If a result record has a message field, then a given Logger instance (typically from logging.getLogger()) will be used to automatically log this message. The log channel/level is determined based on datalad.log.result-level configuration setting. By default, this is the debug level. When set to match-status the log level is determined based on the status field of a result record:

  • debug for 'ok', and 'notneeded' results

  • warning for 'impossible' results

  • error for 'error' results

This feature should be used with care. Unconditional logging can lead to confusing double-reporting when results rendered and also visibly logged.

refds

This field can identify a path (using the same semantics and requirements as the path field) to a reference dataset that represents the larger context of an operation. For example, when recursively processing multiple files across a number of subdatasets, a refds value may point to the common superdataset. This value may influence, for example, how paths are rendered in user-output.

parentds

This field can identify a path (using the same semantics and requirements as the path field) to a dataset containing an entity.

state

A string label categorizing the state of an entity. Common values are:

  • clean

  • untracked

  • modified

  • deleted

  • absent

  • present

error-messages

List of any error messages that were captured or produced while achieving a result.

exception

An exception that occurred while achieving the reported result.

exception_traceback

A string with a traceback for the exception reported in exception.

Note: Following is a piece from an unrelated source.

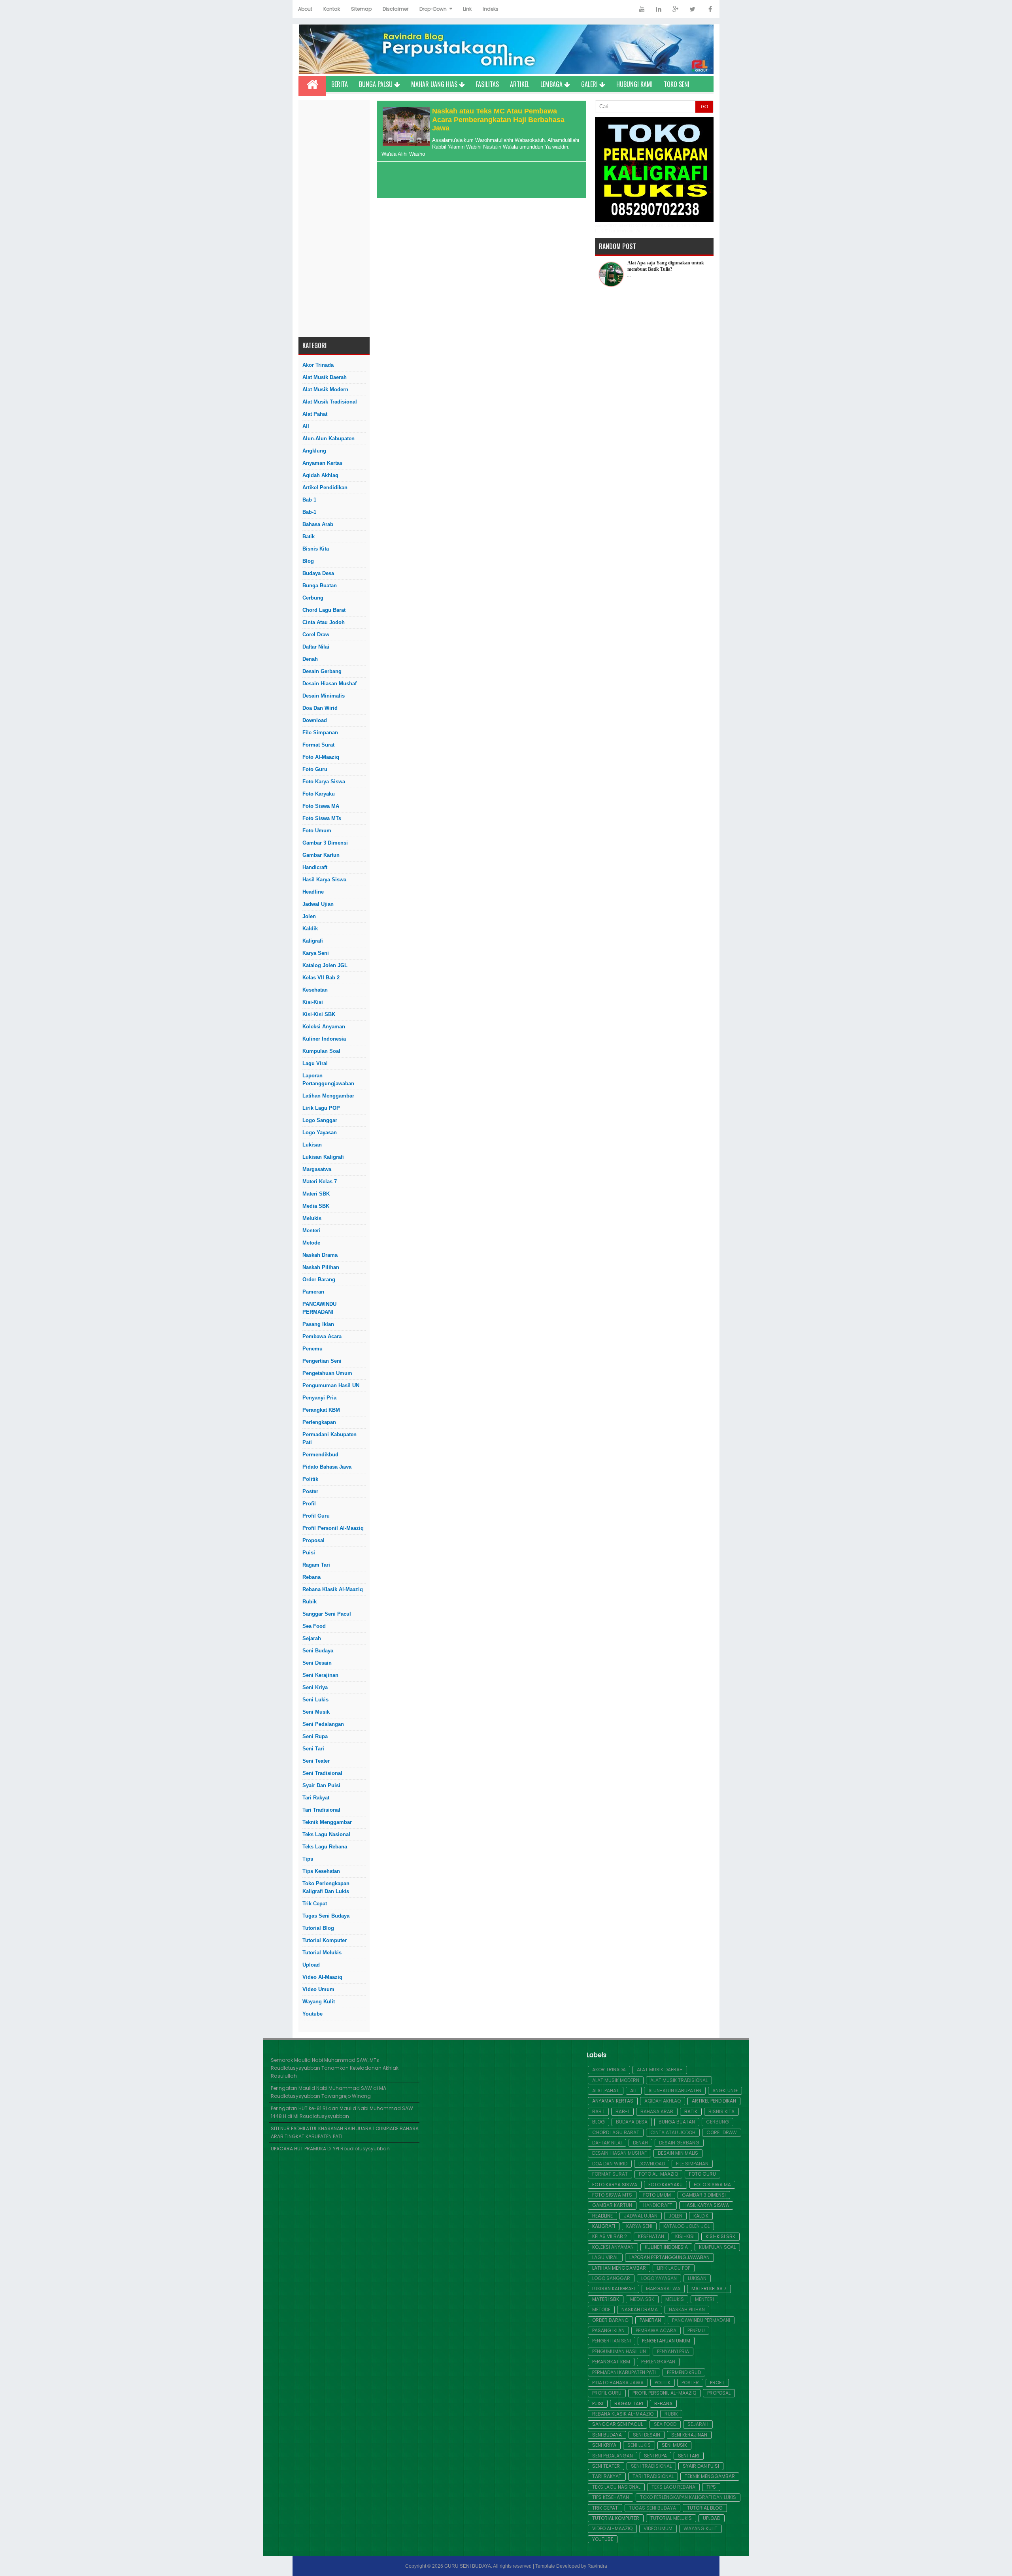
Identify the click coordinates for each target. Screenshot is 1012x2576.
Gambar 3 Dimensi (325, 843)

Additional fields observed “in the wild”

Given that arbitrary fields are supported in result records, it is impossible to compose a comprehensive list of field names (keys). However, in order to counteract needless proliferation, the following list describes fields that have been observed in implementations. Developers are encouraged to preferably use compatible names from this list, or extend the list for additional items.

In alphabetical order:

bytesize

The size of an entity in bytes (integer).

gitshasum

SHA1 of an entity (string)

prev_gitshasum

SHA1 of a previous state of an entity (string)

key

The git-annex key associated with a type-file entity.